- _GIVEN EXERCISE_: Locate each line in the entries below that contains the word "what" and copy those lines out.

- _PROVIDED MATERIAL_:
--------------------------------
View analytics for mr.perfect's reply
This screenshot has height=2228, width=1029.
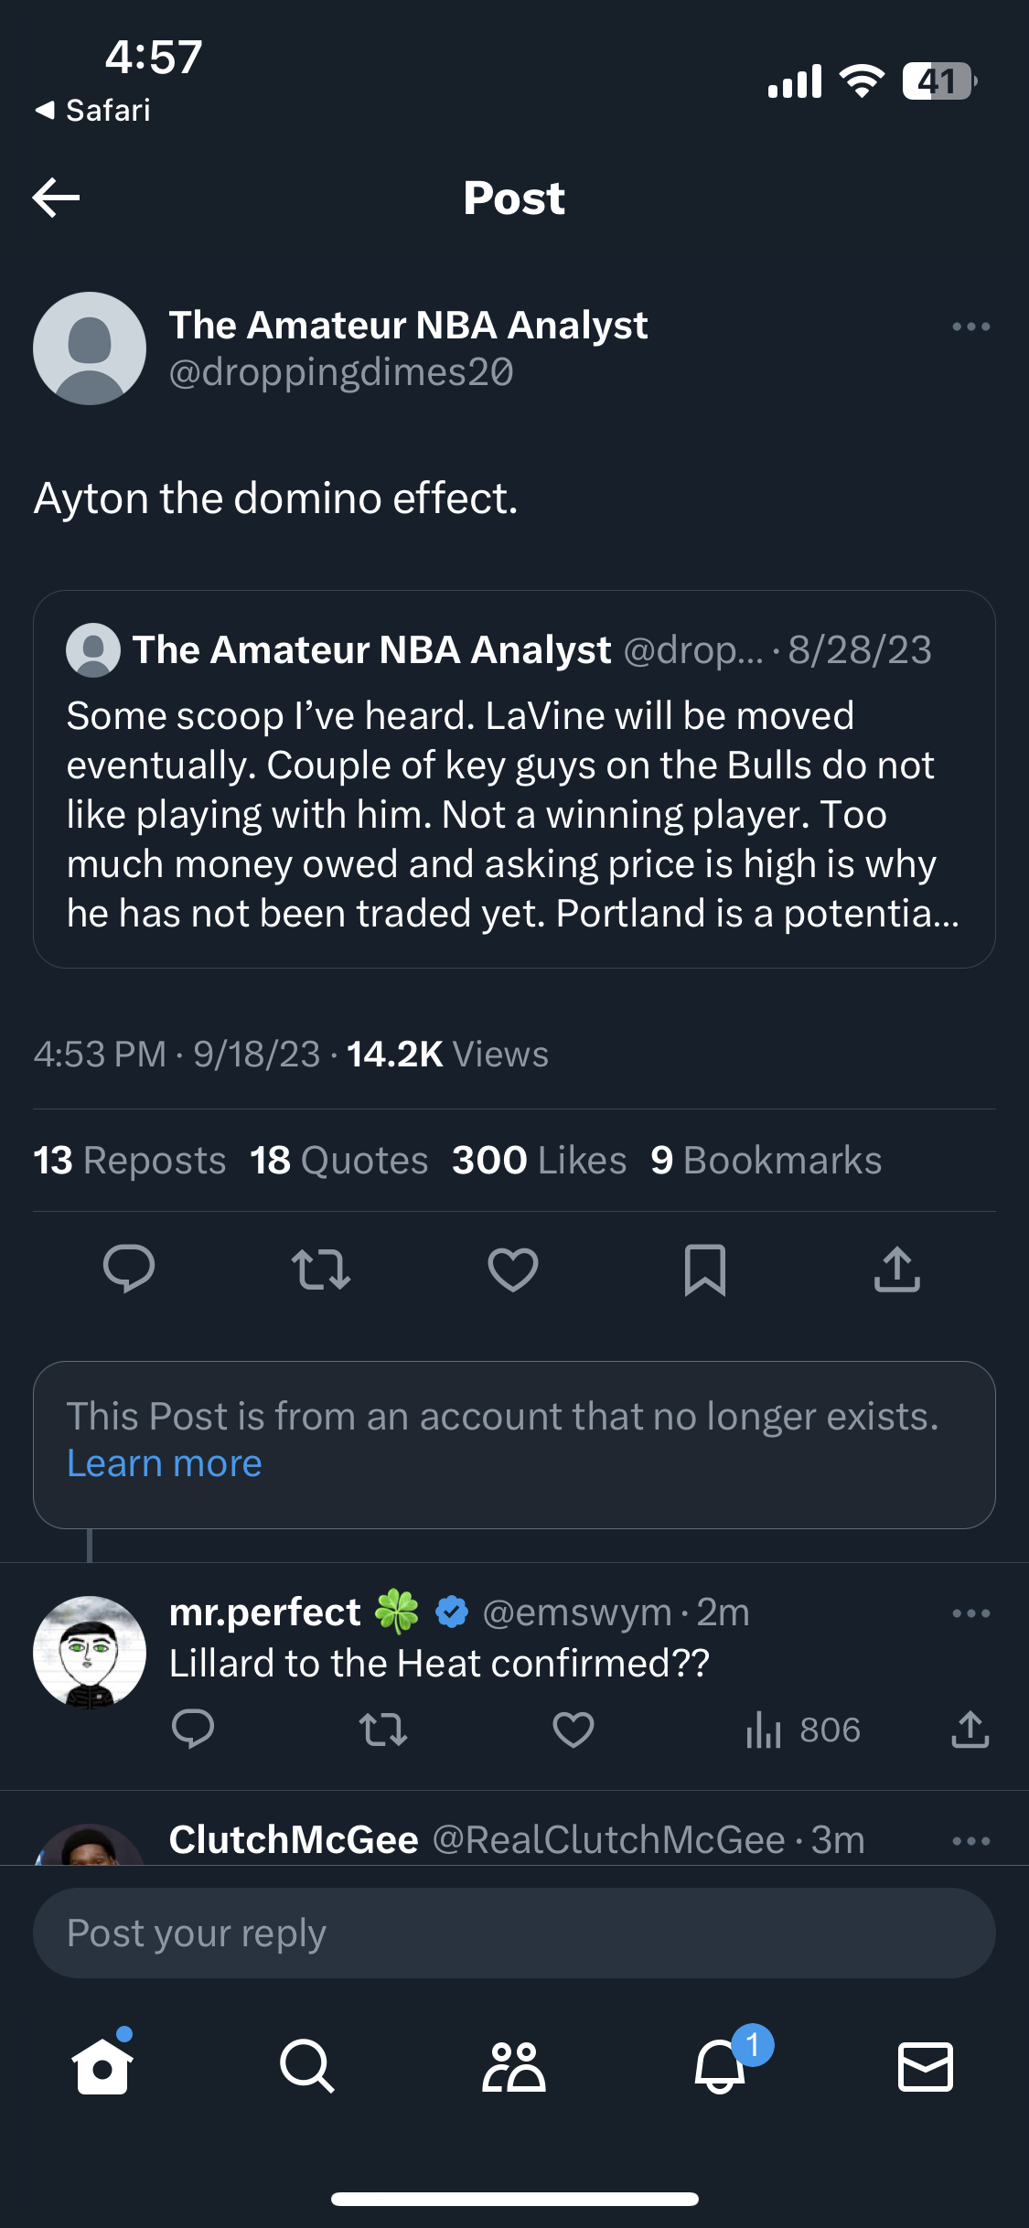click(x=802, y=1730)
--------------------------------
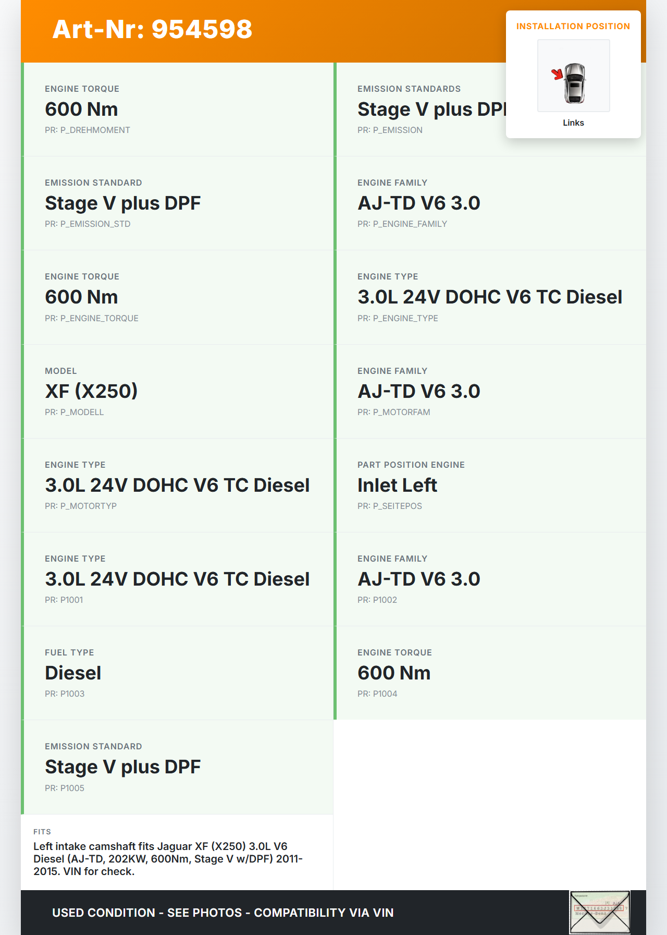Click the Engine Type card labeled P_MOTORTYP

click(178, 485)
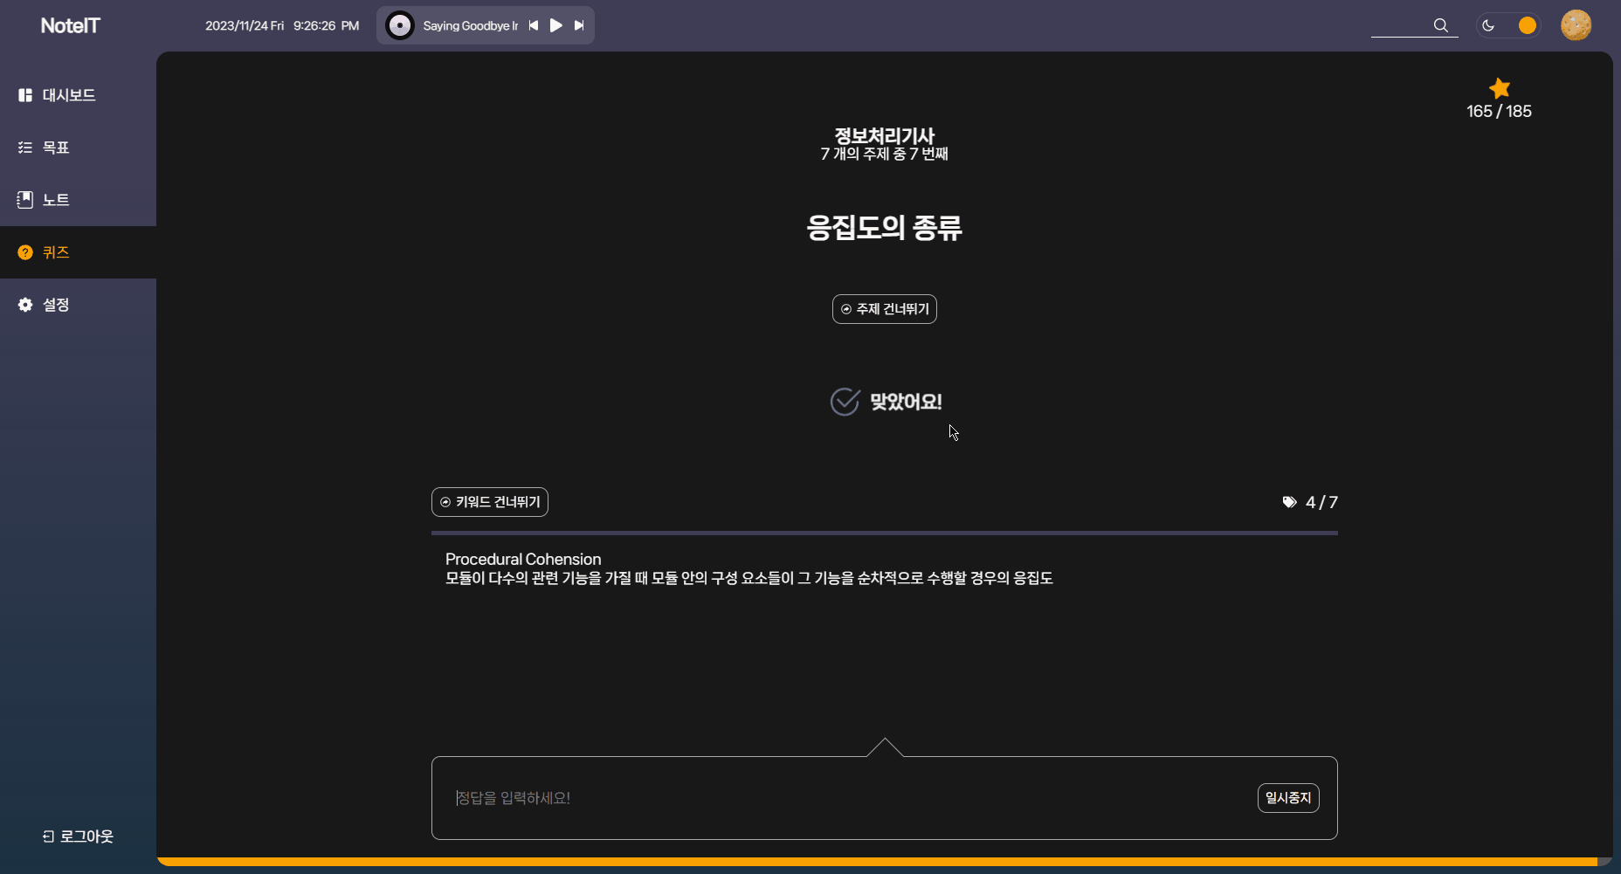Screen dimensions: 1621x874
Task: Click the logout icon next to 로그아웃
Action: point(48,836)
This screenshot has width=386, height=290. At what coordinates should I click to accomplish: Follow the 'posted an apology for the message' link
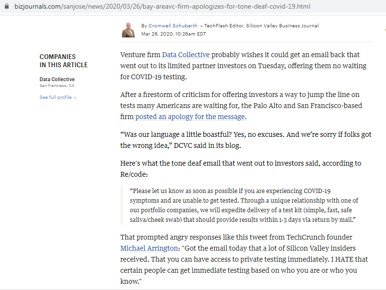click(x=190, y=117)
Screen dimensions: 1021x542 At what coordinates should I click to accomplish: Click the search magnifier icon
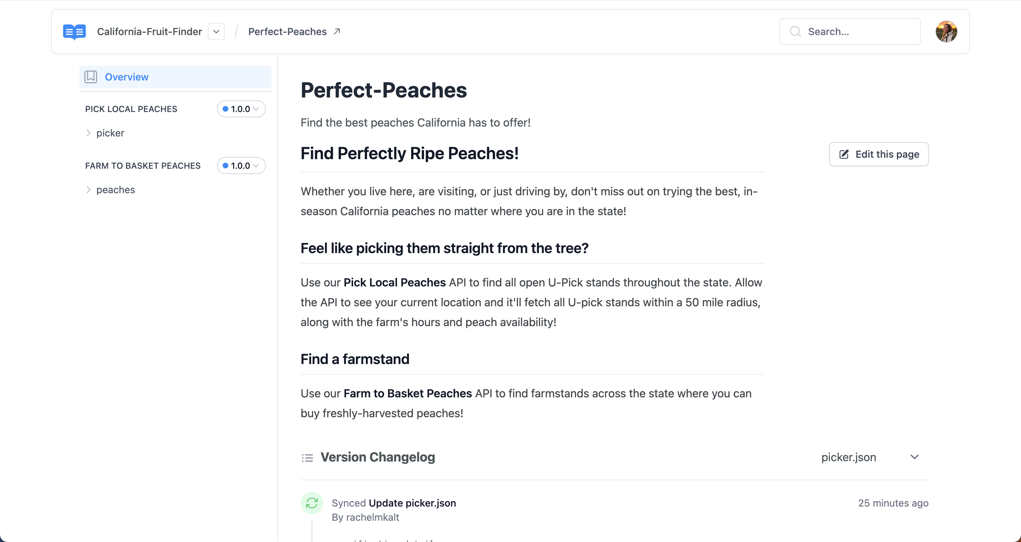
--------------------------------
- _EXERCISE SOLUTION_:
This screenshot has width=386, height=290. At what coordinates should I click to accomplish: Follow the 'posted an apology for the message' link
Screen dimensions: 1021x542 At what coordinates should I click to accomplish: Click the search magnifier icon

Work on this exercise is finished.